▸ KUTIPAN DOKUMEN
╭──
Kalau boleh saya ikut nimbrung, memberikan sedikit pendapat, ya. Untuk 
dipikirkan bersama:
1. Lebih baik kita tidak mempersoalkan munculnya SBKRI ditahun 58 ada tidak 
latar belakang CIA. Katakanlah itu muncul dari pemerintah RI sendiri saja;

2. Bagaimanakah sebaiknya kita memperlakukan jutaan etnis Tionghoa yang sudah 
hidup ratusan tahun di Nusantara ini? Sebanyak mungkin bisa diperlakukan 
sebagai warganegara Indonesia atau sebanyak mungkin dijadikan warganegara asing 
(Tiongkok)? Pertentangan pendapat ini, semula pejuang-kemerdekaan RI telah 
menetapkan jawaban pertama, yaitu menghendaki sebanyak mungkin etnis Tionghoa 
menjadi warganegara Indonesia, dengan prosedur yang paling sederhana. UU 
Kewarganegaraan tahun 46 telah menetapkan berasaskan ius Soli, tempat kelahiran 
yang menentukan seseorang sebagai warganegara Indonesia. Dan yang dijalankan 
adalah stelsel pasif, artinya, semua etnis Tionghoa yang lahir di Indonesia 
dinyatakan otomatis menjadi warganegara Indonesia, kecuali menggunakan hak 
repudiatie yang diberi waktu 2 tahun untuk menolak warganegara Indonesia dan 
menjadi warganegara Tiongkok, atau setelah dewasa mengajukan penolakan 
warganegara Indonesia dan menyatakan menjadi warganegara Tiongkok.

    Tapi, pihak pemerintah Tiongkok Nasionalis ketika itu yang berasaskan ius 
Sanguinus, berkeras mengklaim etnis Tionghoa, orang-orang yang berdarah 
Tionghoa juga sebagai warganegara Tiongkok. Dan adanya sementara pejabat 
pemerintah RI yang juga berkeinginan lebih banyak etnis Tionghoa menjadi 
nasing, maka keputusan UU No.3 tahun 46 itu selalu dimentahkan kembali, dan 
akhirnya dikeluarkan UU No.62 tahun 58 itu, yang menuntut etnis Tionghoa lebih 
dahulu memilih menjadi warganegara Indonesia, diberlakukan stelsel aktif. Jadi, 
etnis Tionghoa di Indonesia baru menjadi warganegara Indonesia setelah maju 
kedepan pengadilan negeri dan mendapatkan SBKRI!
╰──
▸ PETUNJUK PENGERJAAN
- 1) Jawablah pertanyaan berikut berdasarkan kutipan tentang kewarganegaraan etnis Tionghoa.
(a) Asas apa yang menjadi dasar UU Kewarganegaraan tahun 46?
(b) Berapa lama waktu yang diberikan untuk menggunakan hak repudiatie?
(c) Stelsel apa yang diberlakukan oleh UU No.62 tahun 58?
- 2) Teruskan kutipan tentang kewarganegaraan etnis Tionghoa dari kalimat terakhirnya.
Baris-baris berikut merupakan bahan tersendiri yang terpisah dari kutipan tentang kewarganegaraan etnis Tionghoa.

▸ DATA YANG DISEDIAKAN
╭──
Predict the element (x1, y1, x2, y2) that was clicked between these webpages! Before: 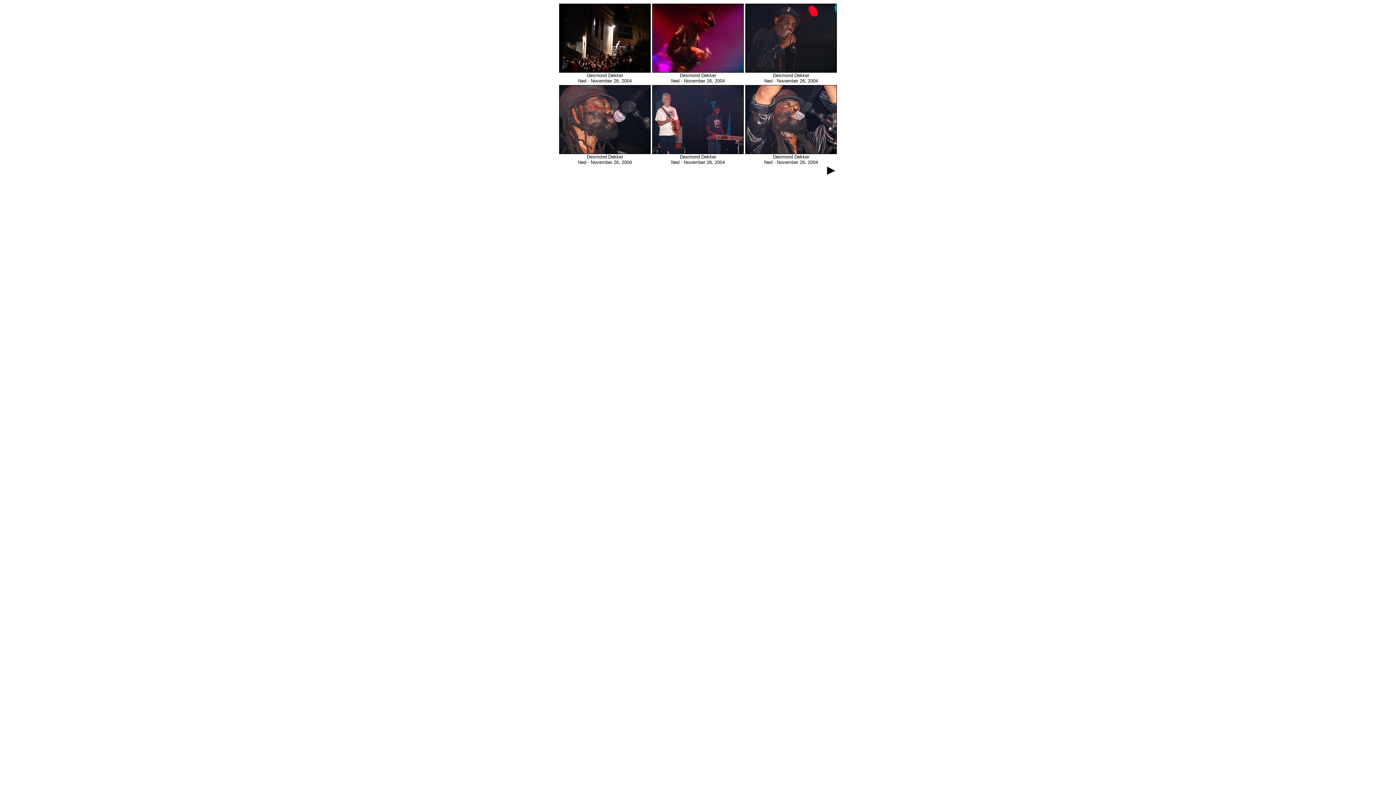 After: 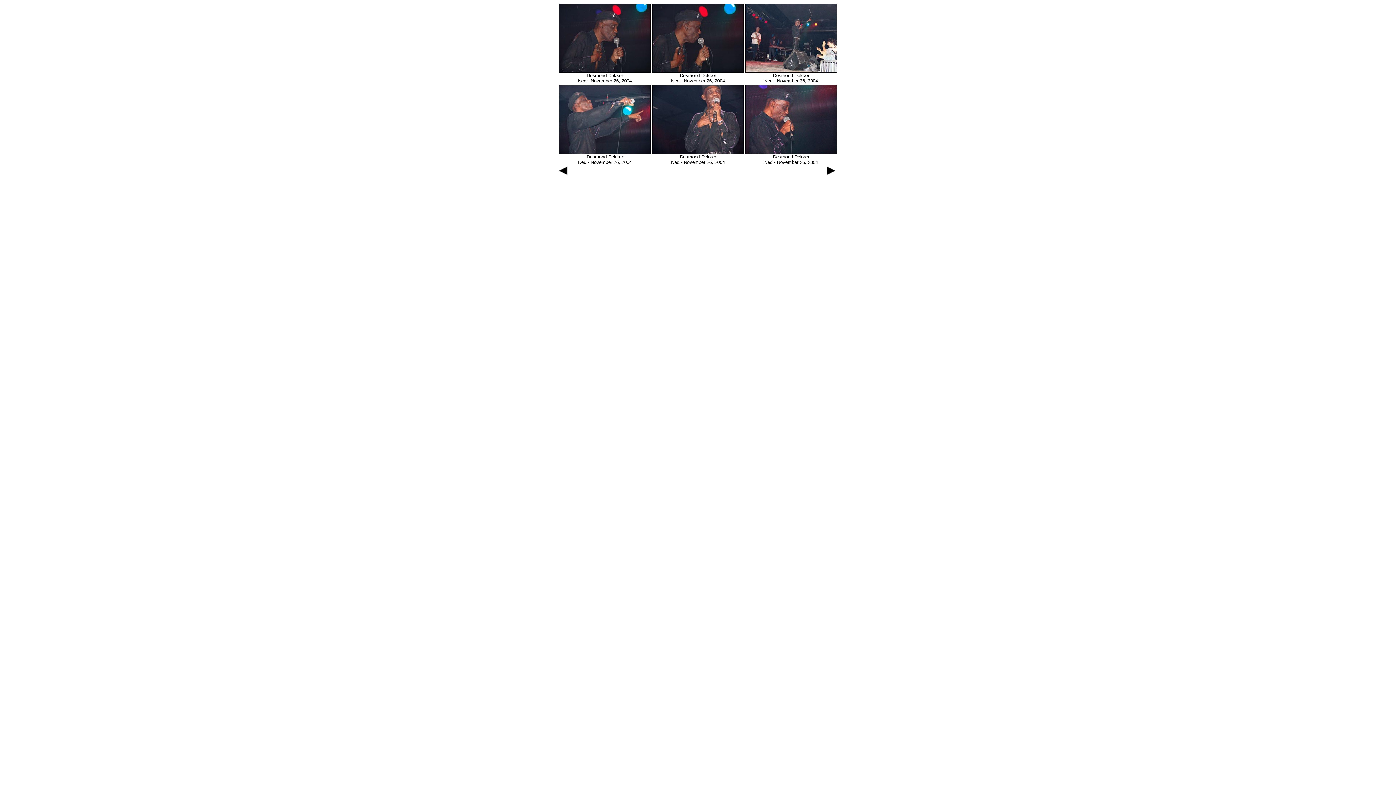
╰──
╭──
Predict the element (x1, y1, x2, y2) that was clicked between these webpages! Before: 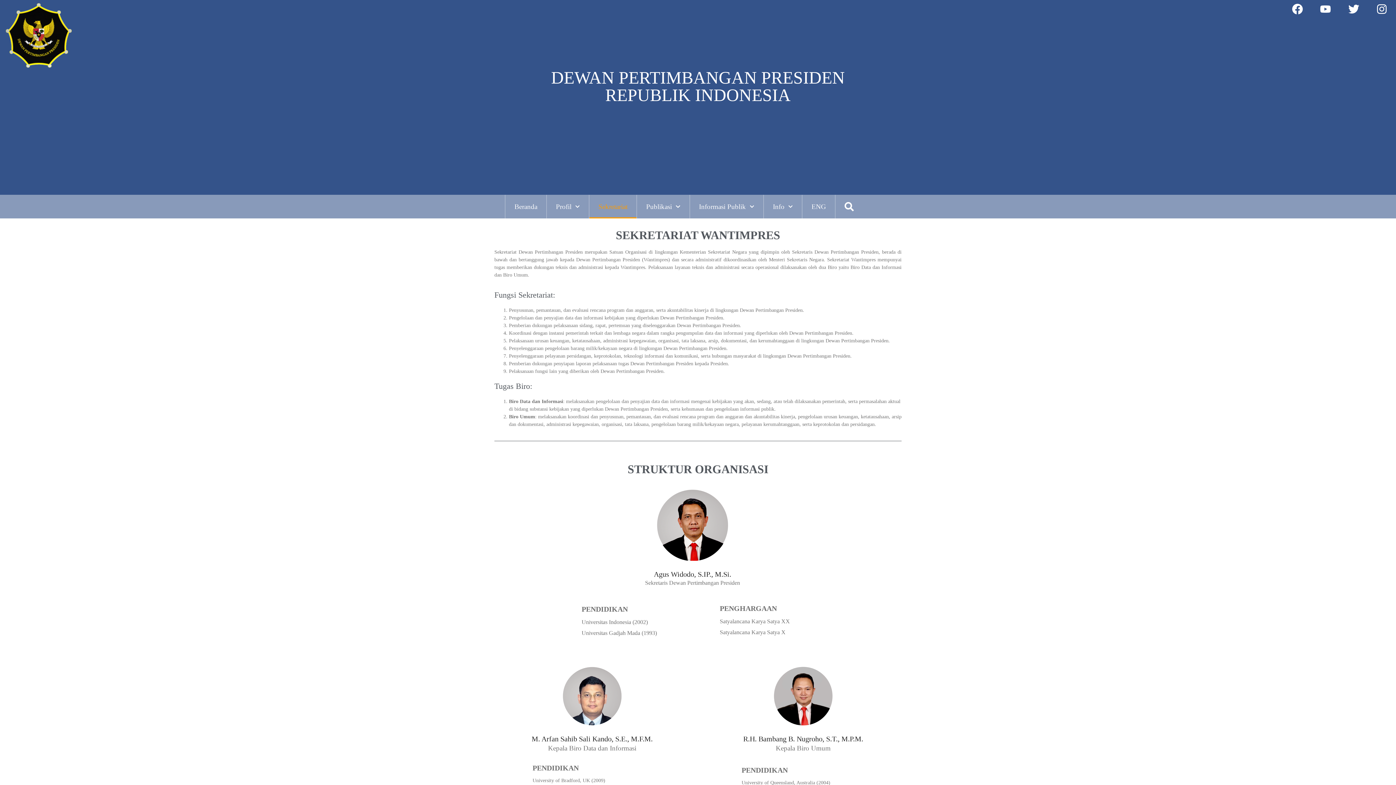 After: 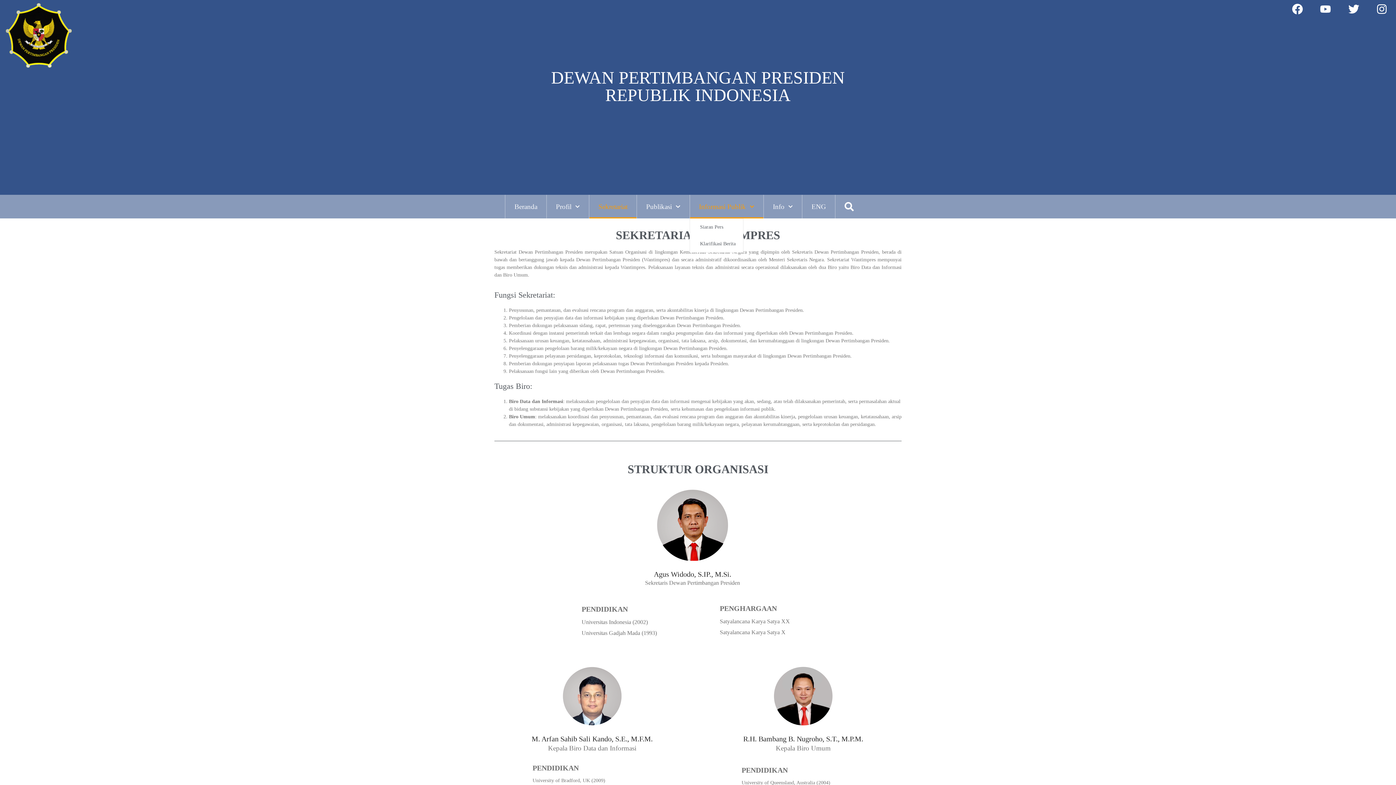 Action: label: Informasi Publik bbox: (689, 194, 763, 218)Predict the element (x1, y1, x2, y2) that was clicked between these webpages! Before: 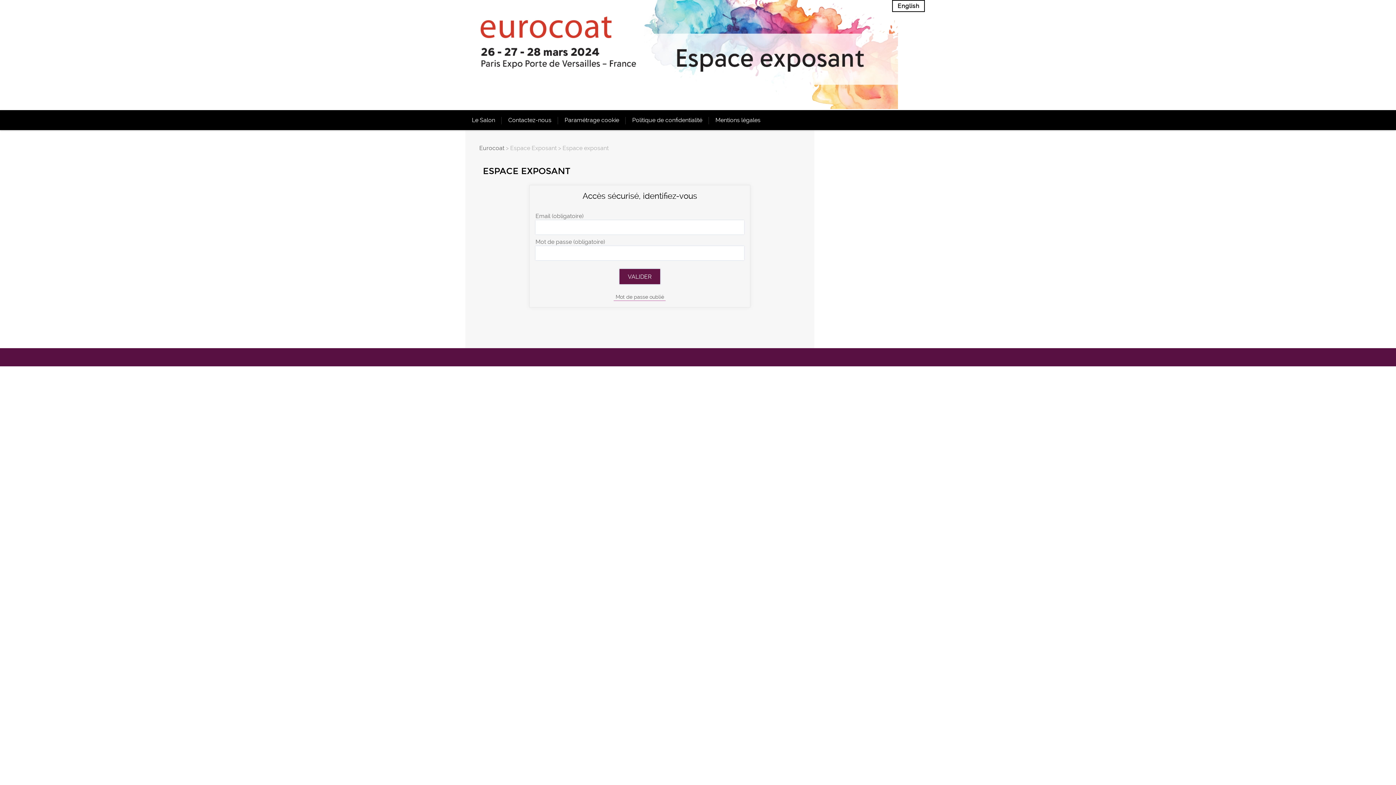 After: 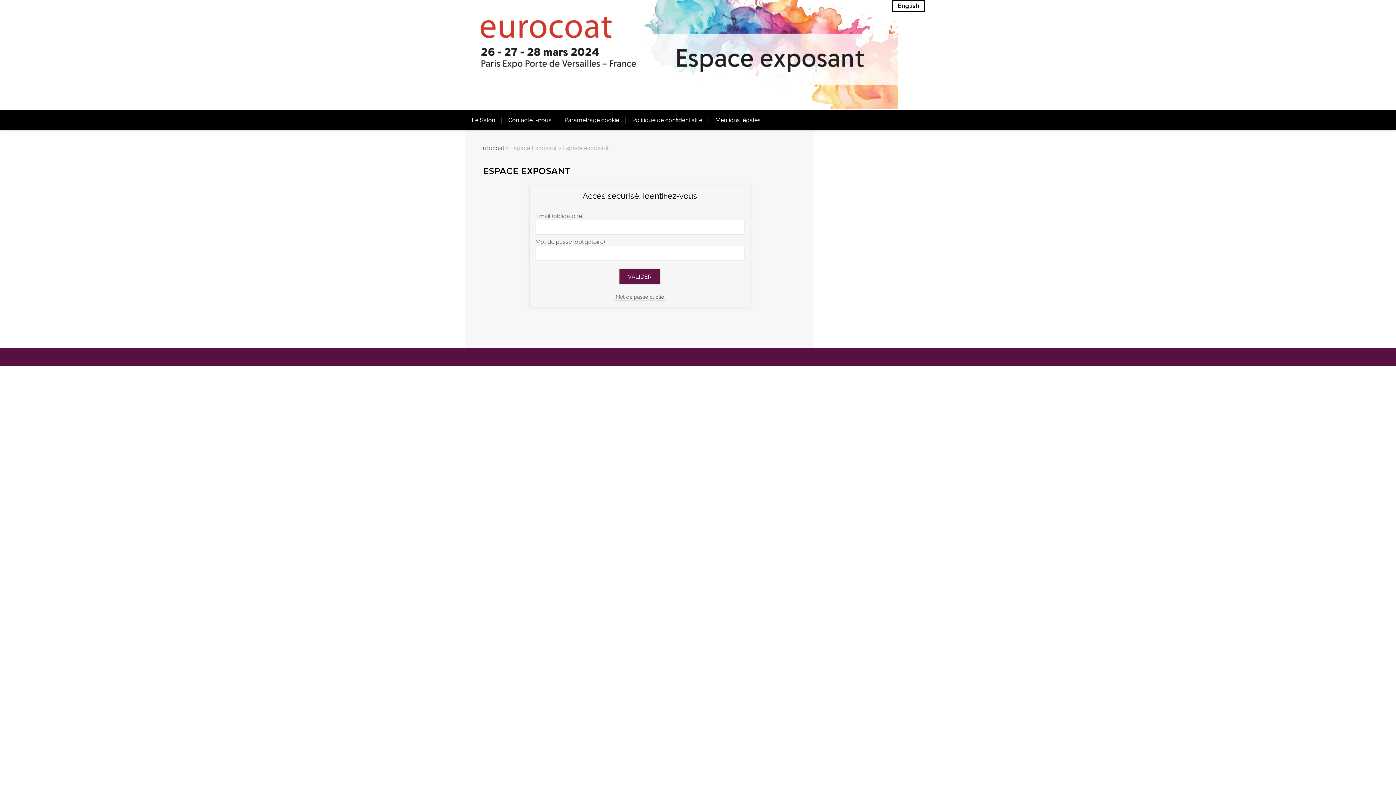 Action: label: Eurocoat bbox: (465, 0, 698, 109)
╰──
▸ JAWABAN SETIAP TUGAS
- 1)
(a) Asas ius Soli, yaitu tempat kelahiran yang menentukan seseorang sebagai warganegara Indonesia.
(b) 2 tahun.
(c) Stelsel aktif.

- 2)
    PM Zhou En-lai yang mewakili RRT dalam perundingan Dwi Kewarganegaraan 
RI-RRT, sudah dengan tegas menyatakan: sepenuhnya menyerahkan kebijaksanaan 
pada Pemerintah RI untuk menetapkan siapa yang diharuskan memilih kembali 
kewarganegaraan Indonesia, dan sepenuhnya memberikan hak pada setiap etnis 
Tionghoa untuk menentukan pilihannya. Bahkan secara tidak resmi, PM Zhou 
menganjurkan etnis Tionghoa menjadi warganegara Indonesia, yang baik-baik yang 
patuh dan mentaati UU pemerintah RI. Jadi, saat itu, Pemerintah Tiongkok juga 
sudah tidak berkeras mengklaim etnis Tionghoa sebagai warganegara Tiongkok 
lagi, sepenuhnya menyerahkan kebijaksanaannya pada pemerintah RI!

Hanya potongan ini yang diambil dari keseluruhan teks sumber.